新興国ファンドの資金動向に明暗、「政権交代」がカギ

 インドやインドネシアに投資するファンドへの資金流入が続いている。国内公募追加型株式投信(確定拠出年金専用ファンド、ラップ口座専用ファンド、ETFなどを除く)について見ると、モーニングスターカテゴリー「国際株式・インド(為替ヘッジなし)」は、12年4月から今年5月まで26カ月続いた純資金流出に歯止めが掛かり、6月以降は3カ月連続(8月は推計値)で純資金流入となった。また、インドネシアは、株式に投資するファンドが資金流出傾向にあるものの、株式ファンドより人気が高い債券ファンドへの資金流入は好調。「国際債券・エマージング・単一国(為替ヘッジなし)」のうち、インドネシア債券に投資するファンドは8月まで5カ月連続で純資金流入となった。

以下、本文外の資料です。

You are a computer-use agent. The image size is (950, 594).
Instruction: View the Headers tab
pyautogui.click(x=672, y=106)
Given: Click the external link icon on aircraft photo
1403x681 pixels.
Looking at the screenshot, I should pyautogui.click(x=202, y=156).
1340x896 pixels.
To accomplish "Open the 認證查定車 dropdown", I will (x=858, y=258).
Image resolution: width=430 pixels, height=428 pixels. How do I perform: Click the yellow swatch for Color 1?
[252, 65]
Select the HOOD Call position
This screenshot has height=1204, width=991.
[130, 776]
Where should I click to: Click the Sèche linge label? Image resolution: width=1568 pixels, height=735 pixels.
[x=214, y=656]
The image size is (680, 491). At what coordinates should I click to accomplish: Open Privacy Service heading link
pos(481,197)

 両国に共通するのは、政権交代によって経済改革への期待が高まっていることだ。インドが純資金流入に転じたのは、ナレンドラ・モディ首相が就任した5月。同氏が進める財政再建やインフラ投資への期待が投資資金を呼び込んでいる。同じくインドネシアでは、ジョコ・ウィドド次期大統領が経済停滞の一因とされる腐敗した官僚制度に切り込むと見られ、期待が高まっている。

 もっとも、9月現在、多くの新興国の株価が年初来高値圏にあるなか、すべての国がインドやインドネシアのように投資家の信頼を取り戻したわけではない。新興国株式ファンド全体を見ると、8月まで16カ月連続で純資金流出という状況にあり、最大の経済規模を誇る中国の株式に投資するファンド(「国際株式・中国<為替ヘッジなし>」)は、7カ月連続の純資金流出と不調が続いている。

 こうした現状を見ると、経済をけん引する新政権の登場が、投資資金の動向に差をつけているようだ。目先では10月にブラジルの大統領選が予定されており、政権交代の可能性も意識されている。ブラジル株式ファンド(「国際株式・ブラジル<為替ヘッジなし>」)は17カ月連続の純資金流出と人気が低迷しているだけに、選挙結果を受けて流れが変わるか注目される。